The following graph represents the sublevel set $ S_{-1} = \{(x,y):f(x,y)\le-1\} $ (this is not an epigraph!). Is the function $ f(x,y)=-2e^{x} +y$ convex? Is it quasiconvex? Explain based on the graph.
I know that the difference between an epigraph and a sublevel set is that an epigraph like the function is part of $\Bbb R^3$ and a sublevel set part of $\Bbb R^2$.
$ -2e^{x} +y\le-1 $
$ y\le2e^{x}-1 $
So, this is the graph of $ -2e^{x} +y=-1 $
The represented sublevel set is not convex and the function is neither convex. Is that correct?

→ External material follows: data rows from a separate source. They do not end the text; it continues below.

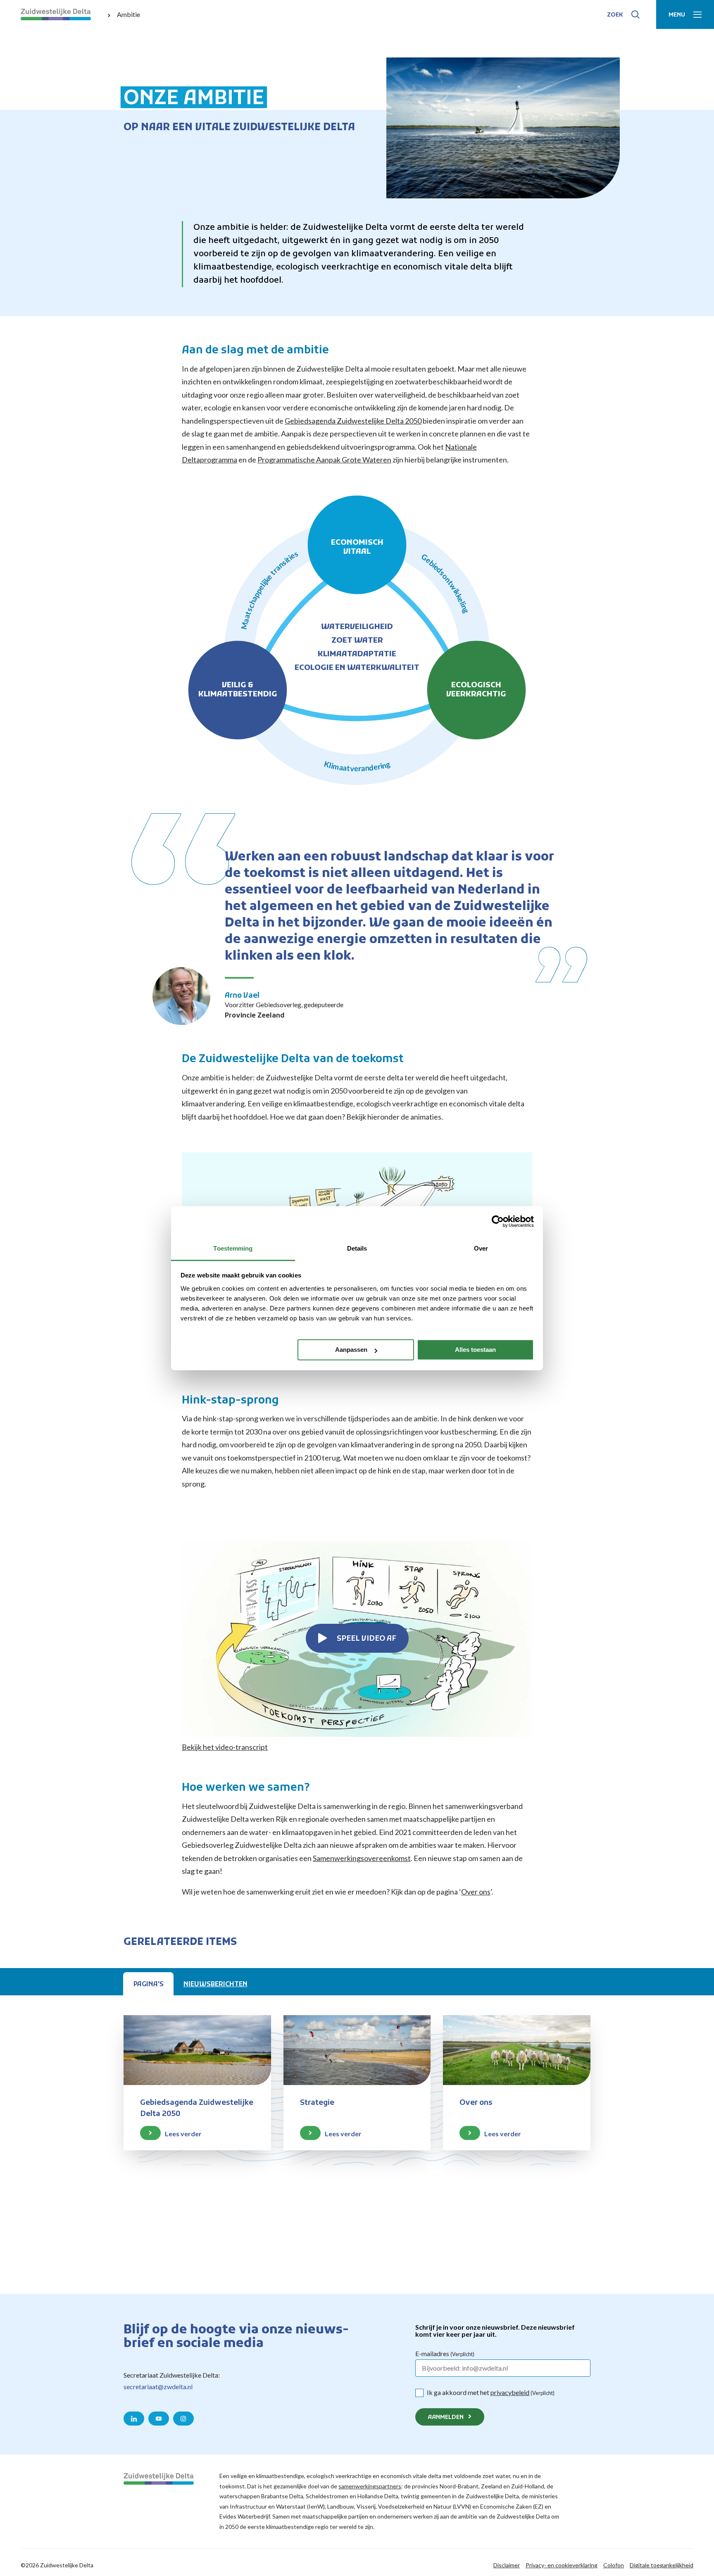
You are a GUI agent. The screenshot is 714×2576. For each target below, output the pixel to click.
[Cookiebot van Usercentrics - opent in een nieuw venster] (498, 1221)
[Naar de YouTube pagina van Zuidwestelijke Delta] (158, 2419)
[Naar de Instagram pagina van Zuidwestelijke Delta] (183, 2419)
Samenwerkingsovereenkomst (362, 1858)
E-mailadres (444, 2353)
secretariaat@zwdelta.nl (158, 2386)
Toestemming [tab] (232, 1248)
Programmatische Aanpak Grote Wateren (324, 459)
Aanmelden (446, 2417)
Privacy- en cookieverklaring (561, 2565)
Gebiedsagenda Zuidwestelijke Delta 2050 (353, 420)
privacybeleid (509, 2392)
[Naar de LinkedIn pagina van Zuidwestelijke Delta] (134, 2419)
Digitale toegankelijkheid (661, 2565)
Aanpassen (351, 1349)
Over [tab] (481, 1248)
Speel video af (366, 1639)
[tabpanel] (357, 2124)
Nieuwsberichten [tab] (215, 1984)
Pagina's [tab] (148, 1984)
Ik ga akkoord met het (491, 2392)
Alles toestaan (475, 1349)
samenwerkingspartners (369, 2486)
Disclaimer (506, 2565)
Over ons (475, 1891)
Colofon (613, 2565)
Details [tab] (357, 1248)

Can I say that the function is not convex, because if
$f$ is a convex function $\Rightarrow$ it's level sets are convex?
This not here the case.
I know that if:
- $f$ is convex $\Leftarrow\Rightarrow$ $epi f$ is a convex level set
- $f$ is convex $\Rightarrow$ all $S_{k}$ sublevel sets must be convex.
Best Answer
The sublevel sets of a convex function are convex. The shaded region is the intersection of a sublevel set with a convex set; it is not convex, therefore the sublevel set is not convex, therefore the function is not convex.